7 Innovations that Make Solana the First Web-Scale Blockchain

in #technology5 years ago

Understand the tech breakthroughs that make Solana’s 50,000 TPS blockchain network possible

0_K2Heczk4huH5I9wX.png

Solana was conceived in 2017 when its founder Anatoly Yakovenko sought out a way for a decentralized network of nodes to match the performance of a single node. None of the major blockchains come close to achieving this property. Achieving this is Solana’s north star.

Proof of Work systems like Bitcoin and Ethereum support about 10 transactions per second (TPS). Practical Byzantine Fault Tolerance-based (PBFT) Proof of Stake (PoS) systems like Tendermint support about 1,000 TPS with 100–200 nodes. Solana, a PBFT-like PoS blockchain, supports upwards of 50,000 TPS with over 200 nodes on current testnet iterations, making it the most performant blockchain and the world’s first web-scale decentralized network.

Since its inception, the Solana team — comprised of pioneering technologists from Qualcomm, Intel, Netscape, and Google—has focused on building the tech required for Solana to function with these groundbreaking performance standards.

In order to create a decentralized, permissionless network that matches the performance of a single node, the Solana team developed 7 key technologies:

Proof of History (POH) — a clock before consensus;
__Tower BFT __— a PoH-optimized version of PBFT;
Turbine — a block propagation protocol;
Gulf Stream — Mempool-less transaction forwarding protocol;
Pipeline VM — Parallel smart contracts run-time;
Cloudbreak — Horizontally-Scaled Accounts Database; and
Replicators — Distributed ledger store

In this essay, we’ll briefly explain each of the above. If you’d like to learn more about each, we’ve also written detailed explainers that you can access by clicking the links above.

Proof of History

If a blockchain network as a whole is going to match the performance of a single node, that implies that bandwidth cannot be the bottleneck, but rather computation.
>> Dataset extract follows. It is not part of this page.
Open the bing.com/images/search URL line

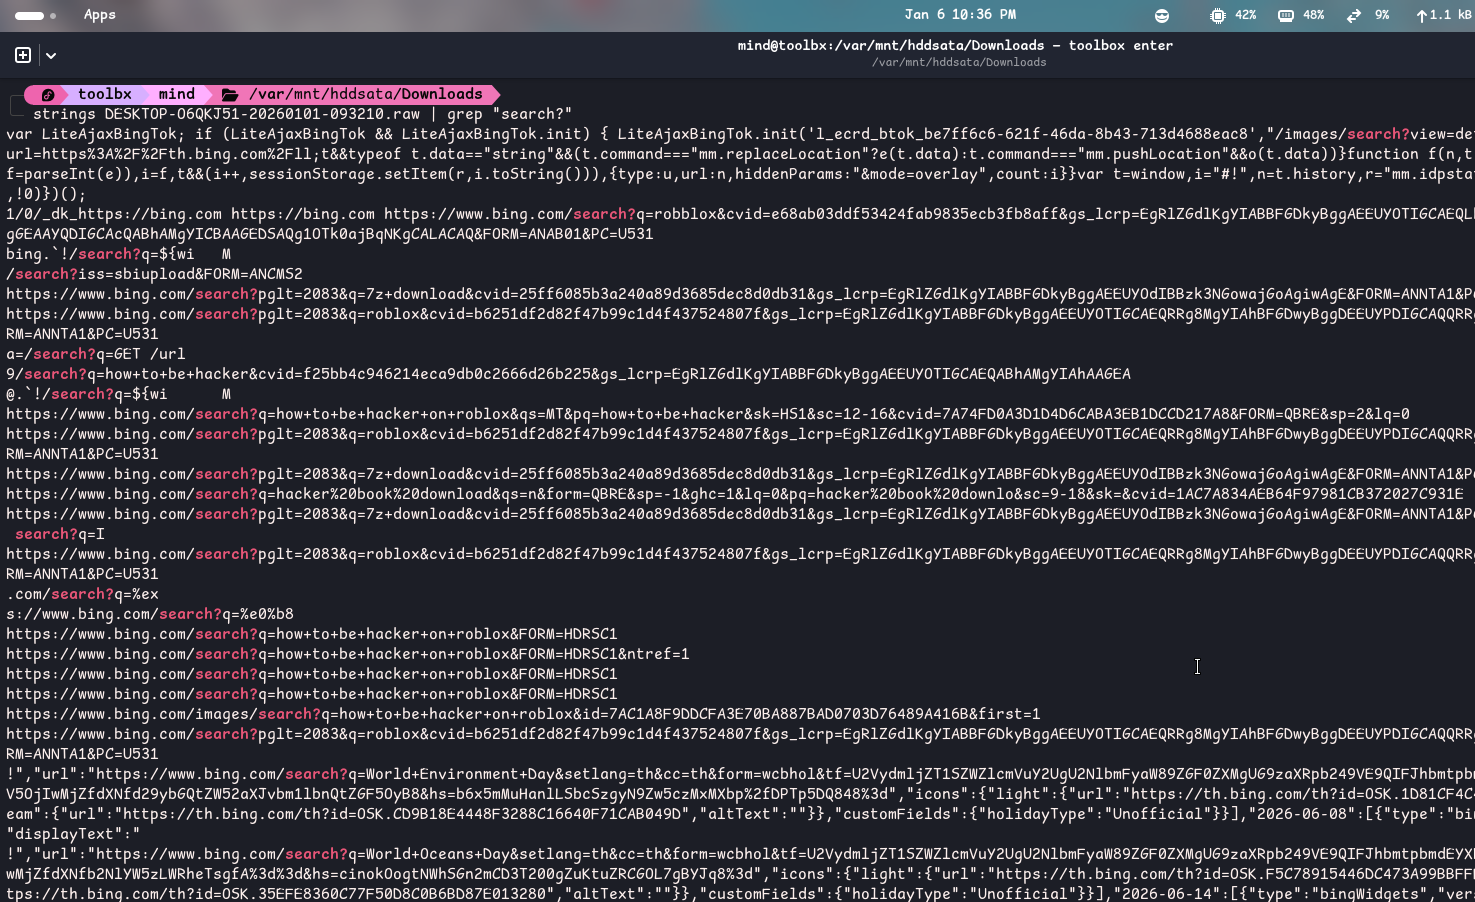(x=522, y=714)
To achieve this, we need to first optimize how the nodes in the network communicate.

Wireless cellular networks offer many similarities to blockchain-based networks, and have long been focused on optimizing network communication. At scale, no single radio tower has enough bandwidth to give each cell phone its own radio frequency to transmit on, so telecom companies needed “multiple access technologies” to cram multiple phone calls on the same frequency.
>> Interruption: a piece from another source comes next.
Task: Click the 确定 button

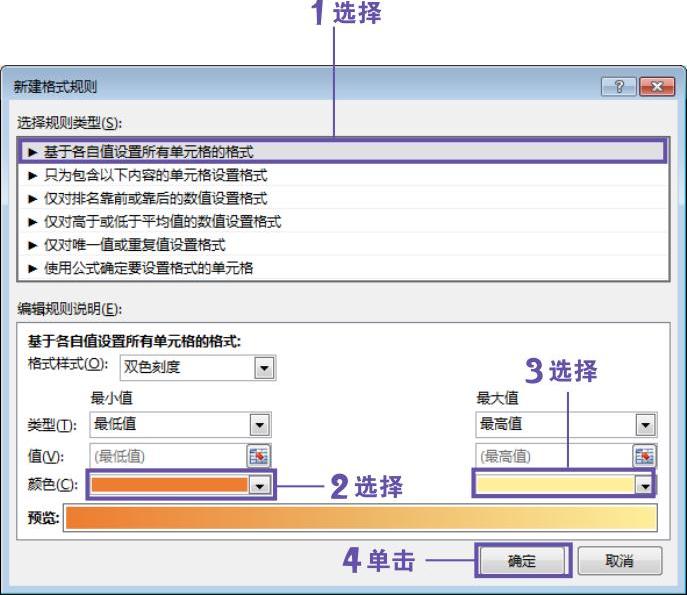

Time Division Multiple Access (TDMA) is one of the major technologies that enabled massive scalability in cellular networks. TDMA specifies that towers divide each radio frequency into time slots, and allocate these time slots to each phone call. In this manner, the cell tower provides a globally available clock for the network. This massively increases scalability of limited bandwidth by letting each frequency support multiple, simultaneous data channels, and decreasing interference from multiple phones broadcasting on the same frequency at the same time.

Today’s blockchain-based networks have a clock problem. Their clocks “tick” whenever a new block is produced. For Ethereum, that happens once every fifteen seconds, and there’s only so much information that can be fit into a single block. The TDMA-equivalent for blockchain-based networks would be a clock with sub-second granularity that all validating nodes agree on, so that they can more efficiently process transactions.

The core Solana innovation is Proof of History (POH), a globally-available, permissionless source of time in the network that works before consensus. POH is not a consensus protocol or anti-Sybil mechanism. Rather, POH is a solution to the clock problem.

Whereas other blockchains require validators to talk to one another in order to agree that time has passed, each Solana validator maintains its own clock by encoding the passage of time in a simple SHA-256, sequential-hashing verifiable delay function (VDF). Solana does not use a VDF for randomness. Instead, each validator uses the VDF to maintain its own clock. Because each validator maintains its own clock, leader selection is scheduled ahead of time for an entire epoch. Like Tendermint, the schedule for an epoch lasts for thousands of blocks. However, unlike Tendermint, the network never waits for a failed node. Each validator runs the VDF to prove that it has acquired its slot to transmit a block and validators. Each validator is compensated for doing so because the block producer receives a reward for producing a block.
Enabled by Proof of History, leaders continue to rotate and the network as a whole makes progress regardless of network conditions. This means that the network never stops. The network can make a decision to rotate validators without any of the validators talking to one another. This is a subtle but profound shift. No other blockchain has a comparable mechanism. In every other chain, validators must communicate in order to make a decision. In Solana, leader rotation decisions are made asynchronously.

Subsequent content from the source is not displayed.